Le gouvernement français a enregistré une évolution inattendue de son déficit public, qui s’établit à 5,1 % du produit intérieur brut (PIB) pour l’année 2025. Selon les données préliminaires de l’Insee, cette baisse de 0,7 point par rapport à 2024 marque une lueur d’espoir pour les finances publiques, bien qu’elle demeure encore au-dessus du seuil de 3 % fixé par l’Union européenne.
EN BREF
- Le déficit public de la France a diminué à 5,1 % du PIB en 2025.
- Cette baisse est due à des recettes fiscales en hausse et à un ralentissement des dépenses publiques.
- Le gouvernement appelle à la prudence malgré cette amélioration, restant vigilant face aux défis économiques à venir.
Cette amélioration des comptes publics s’explique en grande partie par une augmentation des recettes fiscales, qui ont progressé de 3,9 % l’année dernière.
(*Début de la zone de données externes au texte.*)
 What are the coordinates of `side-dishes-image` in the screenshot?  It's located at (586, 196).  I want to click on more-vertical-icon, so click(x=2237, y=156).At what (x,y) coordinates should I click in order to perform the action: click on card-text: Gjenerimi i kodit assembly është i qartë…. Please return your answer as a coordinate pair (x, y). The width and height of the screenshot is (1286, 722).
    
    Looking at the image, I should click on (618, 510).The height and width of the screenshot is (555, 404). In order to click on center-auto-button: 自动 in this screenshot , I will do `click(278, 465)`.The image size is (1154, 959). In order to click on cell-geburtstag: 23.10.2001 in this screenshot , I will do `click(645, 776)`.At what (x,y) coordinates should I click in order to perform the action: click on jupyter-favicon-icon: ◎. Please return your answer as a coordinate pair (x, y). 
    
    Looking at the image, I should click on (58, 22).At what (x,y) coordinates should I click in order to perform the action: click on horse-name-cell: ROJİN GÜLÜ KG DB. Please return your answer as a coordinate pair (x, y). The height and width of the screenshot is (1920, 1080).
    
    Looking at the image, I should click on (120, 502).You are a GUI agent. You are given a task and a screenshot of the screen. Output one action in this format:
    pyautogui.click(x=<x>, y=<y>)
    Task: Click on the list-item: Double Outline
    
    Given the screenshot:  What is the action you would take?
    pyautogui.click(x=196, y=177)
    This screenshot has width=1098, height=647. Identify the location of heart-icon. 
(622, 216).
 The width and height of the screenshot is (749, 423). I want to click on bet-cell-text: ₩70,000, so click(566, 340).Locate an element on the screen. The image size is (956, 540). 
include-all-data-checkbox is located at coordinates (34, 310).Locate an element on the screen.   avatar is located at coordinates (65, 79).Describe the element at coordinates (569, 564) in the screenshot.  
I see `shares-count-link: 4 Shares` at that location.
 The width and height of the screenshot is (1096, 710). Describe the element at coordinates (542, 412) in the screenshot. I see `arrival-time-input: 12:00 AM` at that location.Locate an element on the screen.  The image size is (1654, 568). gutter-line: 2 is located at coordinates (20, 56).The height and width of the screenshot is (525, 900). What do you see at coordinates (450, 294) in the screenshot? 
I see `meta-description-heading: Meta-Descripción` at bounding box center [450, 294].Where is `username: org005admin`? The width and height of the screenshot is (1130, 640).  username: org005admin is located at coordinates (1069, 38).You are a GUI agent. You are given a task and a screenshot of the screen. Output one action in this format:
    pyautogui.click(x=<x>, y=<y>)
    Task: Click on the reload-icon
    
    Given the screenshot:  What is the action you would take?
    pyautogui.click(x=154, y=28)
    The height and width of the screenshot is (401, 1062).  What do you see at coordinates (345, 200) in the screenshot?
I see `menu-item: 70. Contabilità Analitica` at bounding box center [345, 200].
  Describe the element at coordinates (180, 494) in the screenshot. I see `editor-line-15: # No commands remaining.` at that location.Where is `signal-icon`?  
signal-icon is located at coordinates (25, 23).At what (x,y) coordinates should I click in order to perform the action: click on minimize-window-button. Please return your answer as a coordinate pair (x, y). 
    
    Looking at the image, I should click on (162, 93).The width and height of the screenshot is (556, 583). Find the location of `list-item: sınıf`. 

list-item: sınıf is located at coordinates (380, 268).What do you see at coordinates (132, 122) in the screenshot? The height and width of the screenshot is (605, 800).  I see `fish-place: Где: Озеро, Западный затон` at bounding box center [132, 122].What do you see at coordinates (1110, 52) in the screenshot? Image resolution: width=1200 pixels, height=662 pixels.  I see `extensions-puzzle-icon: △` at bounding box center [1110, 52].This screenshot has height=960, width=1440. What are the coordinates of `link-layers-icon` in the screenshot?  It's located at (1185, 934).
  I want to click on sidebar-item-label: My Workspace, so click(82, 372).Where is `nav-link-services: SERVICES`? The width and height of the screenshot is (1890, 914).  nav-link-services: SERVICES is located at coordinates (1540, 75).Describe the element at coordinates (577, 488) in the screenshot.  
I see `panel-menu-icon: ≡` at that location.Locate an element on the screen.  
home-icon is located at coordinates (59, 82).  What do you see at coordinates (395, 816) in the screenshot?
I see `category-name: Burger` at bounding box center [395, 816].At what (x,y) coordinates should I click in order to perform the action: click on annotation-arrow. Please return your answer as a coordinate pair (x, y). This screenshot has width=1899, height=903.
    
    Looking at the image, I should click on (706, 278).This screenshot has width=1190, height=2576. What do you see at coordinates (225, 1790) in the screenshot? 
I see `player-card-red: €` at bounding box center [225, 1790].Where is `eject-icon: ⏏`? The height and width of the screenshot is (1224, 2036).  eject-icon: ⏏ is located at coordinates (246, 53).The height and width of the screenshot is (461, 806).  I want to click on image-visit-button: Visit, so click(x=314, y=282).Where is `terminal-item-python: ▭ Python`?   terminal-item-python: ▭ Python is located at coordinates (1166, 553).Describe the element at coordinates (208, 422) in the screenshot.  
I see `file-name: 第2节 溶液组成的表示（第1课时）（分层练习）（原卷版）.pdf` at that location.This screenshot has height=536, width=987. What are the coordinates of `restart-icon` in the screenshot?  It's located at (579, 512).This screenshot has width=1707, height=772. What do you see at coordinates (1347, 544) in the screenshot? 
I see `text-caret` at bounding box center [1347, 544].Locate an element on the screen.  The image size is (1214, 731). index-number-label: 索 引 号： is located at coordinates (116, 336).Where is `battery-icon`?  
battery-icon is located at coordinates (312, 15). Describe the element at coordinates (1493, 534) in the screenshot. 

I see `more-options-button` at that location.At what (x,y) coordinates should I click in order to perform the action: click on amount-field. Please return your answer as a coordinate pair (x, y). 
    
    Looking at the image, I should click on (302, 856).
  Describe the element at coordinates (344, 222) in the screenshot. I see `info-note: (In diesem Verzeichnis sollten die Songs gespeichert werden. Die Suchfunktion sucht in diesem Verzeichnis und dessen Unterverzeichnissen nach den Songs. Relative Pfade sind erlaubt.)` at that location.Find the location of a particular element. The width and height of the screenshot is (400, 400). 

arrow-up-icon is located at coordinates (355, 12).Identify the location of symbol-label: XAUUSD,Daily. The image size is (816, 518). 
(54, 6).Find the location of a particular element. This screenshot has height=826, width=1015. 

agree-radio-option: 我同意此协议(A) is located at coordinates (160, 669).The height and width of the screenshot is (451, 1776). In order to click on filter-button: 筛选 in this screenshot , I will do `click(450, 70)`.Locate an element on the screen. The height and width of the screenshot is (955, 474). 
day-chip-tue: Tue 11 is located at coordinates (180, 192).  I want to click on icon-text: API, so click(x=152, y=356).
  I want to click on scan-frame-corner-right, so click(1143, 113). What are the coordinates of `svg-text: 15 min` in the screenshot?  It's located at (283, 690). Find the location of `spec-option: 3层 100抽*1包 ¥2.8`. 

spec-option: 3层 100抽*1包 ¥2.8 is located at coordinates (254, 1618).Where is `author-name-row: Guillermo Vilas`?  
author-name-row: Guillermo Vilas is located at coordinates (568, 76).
Les impôts sur le revenu et sur le patrimoine ont particulièrement contribué à cette dynamique, affichant une hausse de 6,6 %. L’Insee a souligné que cette situation favorable résulte de plusieurs mesures fiscales et d’une croissance économique légèrement plus robuste que prévu.
Le Premier ministre, Sébastien Lecornu, a attribué cette performance à une stabilité politique retrouvée, affirmant que « la méthode paie ». Lors d’une déclaration récente, il a noté que le climat des affaires s’était amélioré, permettant une meilleure collecte des recettes fiscales.
En parallèle, les dépenses publiques ont connu une hausse plus modérée, augmentant de 2,5 % en 2025 contre 4 % en 2024. Bien que les dépenses continuent d’augmenter en volume de 0,9 %, le rythme de croissance reste en dessous de celui du PIB, qui a progressé de 2 %. Cette maîtrise des dépenses a également été mentionnée par le Premier ministre, qui a évoqué des « dépenses publiques maîtrisées » comme une composante clé de cette amélioration.
Cependant, cette baisse du déficit doit être mise en perspective. Selon l’économiste Sylvain Bersinger, il est essentiel de ne pas se réjouir trop rapidement. Il a rappelé que malgré cette amélioration, le déficit public reste bien au-dessus du seuil de 3 % fixé par la Commission européenne, ce qui pose des questions sur la soutenabilité de cette situation à long terme.
Les autorités sont conscientes des défis qui demeurent. Lors d’une réunion à Bercy, le ministre des Comptes publics, David Amiel, a évoqué la nécessité de continuer à réduire le déficit. Il a précisé qu’aucune marge de manœuvre ne pouvait être envisagée tant que le déficit persiste, soulignant que « la cagnotte, c’est quand il n’y a pas de déficit ».
À l’avenir, le gouvernement s’engage à poursuivre ses efforts pour réduire le déficit, avec un objectif de passer sous les 5 % en 2026. Cependant, des incertitudes demeurent, notamment en raison de la situation géopolitique mondiale, qui pourrait avoir un impact sur la croissance et les recettes fiscales.